A Moscou, Modi affiche sa proximité avec Poutine malgré des désaccords sur l’Ukraine

Le président russe, Vladimir Poutine (à droite), et le premier ministre indien, Narendra Modi, au Kremlin, à Moscou, le 9 juillet 2024.

L’ombre de la guerre en Ukraine aura plané sur l’ensemble de la visite de Narendra Modi en Russie, les 8 et 9 juillet. Le premier ministre indien est arrivé à Moscou, lundi, pour renforcer ses liens avec la Russie, quelques heures à peine après des frappes aériennes russes sur des villes ukrainiennes ayant fait plus de 40 morts. Le plus grand hôpital pédiatrique du pays a été touché, suscitant l’indignation de la communauté internationale. Le contraste entre les images était saisissant. D’un côté, des enfants blessés sortis des décombres. De l’autre, le président russe, Vladimir Poutine, et le premier ministre indien, Narendra Modi, se promenant à bord d’une voiturette de golf et s’enlaçant fraternellement.

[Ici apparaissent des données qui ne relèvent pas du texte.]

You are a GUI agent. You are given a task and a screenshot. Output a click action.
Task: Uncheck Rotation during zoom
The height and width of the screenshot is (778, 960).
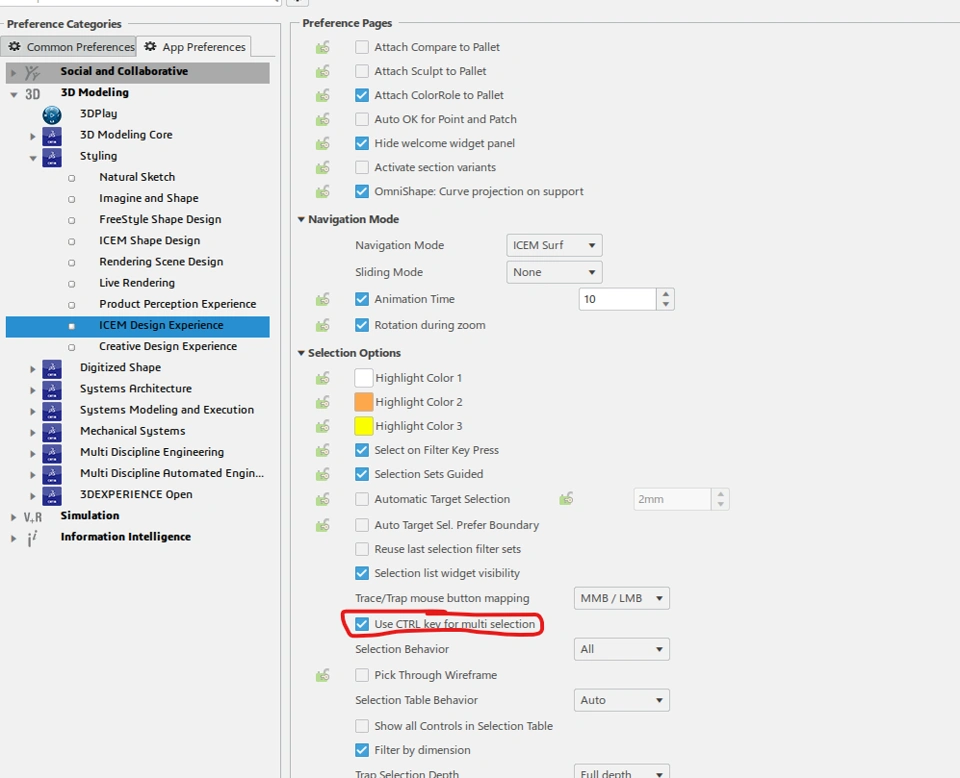pyautogui.click(x=362, y=325)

Le dirigeant indien, allié historique de Moscou et partenaire de l’Occident, mène depuis le début du conflit en Ukraine un délicat exercice d’équilibriste, rendu un peu plus périlleux encore par les frappes russes qui se sont abattues sur Kiev lundi. New Delhi, qui défend une diplomatie de « multi-alignement », s’est toujours gardé de condamner explicitement l’agression russe, tout en appelant à la paix et au dialogue. Après les embrassades, Narendra Modi l’a redit à son « ami » Vladimir Poutine, mardi : « La guerre ne peut résoudre les problèmes. » « Les solutions et les pourparlers de paix ne peuvent pas aboutir au milieu des bombes, des armes et des balles », a lancé le nationaliste hindou, plaidant pour « un chemin vers la paix par le dialogue ».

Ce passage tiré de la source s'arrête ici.